Take Your Sunshine Vitamin
Vitamin D increases serotonin, the mood neurotransmitter. It boosts your immunity, promotes healthy neuro-muscular functions and helps protect you from some forms of cancer. The easiest way reap the benefits of this nutrient is to spend 15 minutes in the sun a few times a week. Be mindful that sunscreen will prevent you from getting adequate vitamin D outdoors; try skipping sunscreen for just 15 minutes.
If the weather isn't cooperating, get your vitamin D from milk, egg yolks or supplements (1000 units per day.)
Learn more about the health benefits of vitamin D.
Cut the Caffeine
Coffee increases anxiety levels, especially if you're getting more than 300 mgs a day. Increased anxiety means increased irritability. Try substituting your coffee with green tea. It has 1/4 the amount of caffeine found in coffee - and it's a young tea, which means it packs some powerful antioxidants.
You don't have to cut caffeine completely, but if you're having more than 300 mgs a day and find yourself fighting headaches and fatigue when you try to cut back, you may be physically dependent. Get help kicking your caffeine habit with Dr. Oz's Caffeine Detox Challenge.
Take the time to truly savor the good things in your life; things others have done for you, things you've done for others and all those small acts of kindness that make you smile. A written expression of thanks helps prohibit us from taking things for granted. So sit down with a steaming mug of green tea and express yourself.
Practice Acts of Kindness
It's the little things.
It's not what you say, it's what you do.
These expressions may be cliches, but there is truth in their message. By practicing small acts of kindness, you will perceive yourself and others more positively. You'll also appreciate your good fortune in comparison.

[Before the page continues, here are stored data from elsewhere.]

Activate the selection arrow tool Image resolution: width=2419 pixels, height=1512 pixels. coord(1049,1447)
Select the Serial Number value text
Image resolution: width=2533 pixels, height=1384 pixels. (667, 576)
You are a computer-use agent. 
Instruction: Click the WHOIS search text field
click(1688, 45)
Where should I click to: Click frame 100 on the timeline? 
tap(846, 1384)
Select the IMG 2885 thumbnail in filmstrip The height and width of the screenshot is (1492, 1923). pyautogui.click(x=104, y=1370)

Pick 1 day a week and carry out 3 small acts of kindness. Research suggests that this provides a longer-lasting boost to the giver than practicing random acts of kindness spread out over the week.
Even when you don't feel like it, the simple act of smiling makes you feel better. A response called facial feedback indicates that, when you smile, you send a signal to your brain that says, "I am happy." Additionally, if you're smiling, you're likely to seem more approachable and happy to others - and people are more likely to smile back.